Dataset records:
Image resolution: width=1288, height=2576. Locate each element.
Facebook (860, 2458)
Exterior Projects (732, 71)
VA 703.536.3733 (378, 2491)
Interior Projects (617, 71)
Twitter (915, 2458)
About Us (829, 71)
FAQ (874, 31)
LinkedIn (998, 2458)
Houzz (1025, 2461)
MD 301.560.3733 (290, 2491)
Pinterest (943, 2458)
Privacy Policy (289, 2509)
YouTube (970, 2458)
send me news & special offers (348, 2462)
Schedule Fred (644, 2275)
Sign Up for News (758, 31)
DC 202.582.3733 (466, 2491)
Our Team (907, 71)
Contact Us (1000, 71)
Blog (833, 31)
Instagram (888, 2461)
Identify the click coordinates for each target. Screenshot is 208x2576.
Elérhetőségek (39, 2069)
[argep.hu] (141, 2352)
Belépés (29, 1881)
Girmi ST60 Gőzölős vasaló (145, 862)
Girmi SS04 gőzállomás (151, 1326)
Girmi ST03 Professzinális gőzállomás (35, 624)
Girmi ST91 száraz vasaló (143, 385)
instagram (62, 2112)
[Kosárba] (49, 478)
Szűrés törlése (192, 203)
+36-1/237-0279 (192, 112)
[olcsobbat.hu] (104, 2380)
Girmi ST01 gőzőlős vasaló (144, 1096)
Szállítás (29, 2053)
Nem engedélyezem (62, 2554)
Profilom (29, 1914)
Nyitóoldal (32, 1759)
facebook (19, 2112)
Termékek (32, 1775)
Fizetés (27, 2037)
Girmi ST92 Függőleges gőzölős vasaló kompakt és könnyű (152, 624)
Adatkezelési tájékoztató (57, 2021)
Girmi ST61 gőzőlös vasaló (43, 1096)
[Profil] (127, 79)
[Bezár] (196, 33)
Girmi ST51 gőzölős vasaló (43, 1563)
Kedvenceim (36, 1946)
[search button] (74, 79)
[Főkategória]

WHAT TO WORK ON. Give every entry back unchanged. Leave none out.

ANSWER AREA.
Image resolution: width=1288, height=2576. Locate each element.
Facebook (860, 2458)
Exterior Projects (732, 71)
VA 703.536.3733 (378, 2491)
Interior Projects (617, 71)
Twitter (915, 2458)
About Us (829, 71)
FAQ (874, 31)
LinkedIn (998, 2458)
Houzz (1025, 2461)
MD 301.560.3733 (290, 2491)
Pinterest (943, 2458)
Privacy Policy (289, 2509)
YouTube (970, 2458)
send me news & special offers (348, 2462)
Schedule Fred (644, 2275)
Sign Up for News (758, 31)
DC 202.582.3733 (466, 2491)
Our Team (907, 71)
Contact Us (1000, 71)
Blog (833, 31)
Instagram (888, 2461)
Identify the click coordinates for each target. Screenshot is 208x2576.
Elérhetőségek (39, 2069)
[argep.hu] (141, 2352)
Belépés (29, 1881)
Girmi ST60 Gőzölős vasaló (145, 862)
Girmi SS04 gőzállomás (151, 1326)
Girmi ST03 Professzinális gőzállomás (35, 624)
Girmi ST91 száraz vasaló (143, 385)
instagram (62, 2112)
[Kosárba] (49, 478)
Szűrés törlése (192, 203)
+36-1/237-0279 (192, 112)
[olcsobbat.hu] (104, 2380)
Girmi ST01 gőzőlős vasaló (144, 1096)
Szállítás (29, 2053)
Nem engedélyezem (62, 2554)
Profilom (29, 1914)
Nyitóoldal (32, 1759)
facebook (19, 2112)
Termékek (32, 1775)
Fizetés (27, 2037)
Girmi ST92 Függőleges gőzölős vasaló kompakt és könnyű (152, 624)
Adatkezelési tájékoztató (57, 2021)
Girmi ST61 gőzőlös vasaló (43, 1096)
[Profil] (127, 79)
[Bezár] (196, 33)
Girmi ST51 gőzölős vasaló (43, 1563)
Kedvenceim (36, 1946)
[search button] (74, 79)
[Főkategória]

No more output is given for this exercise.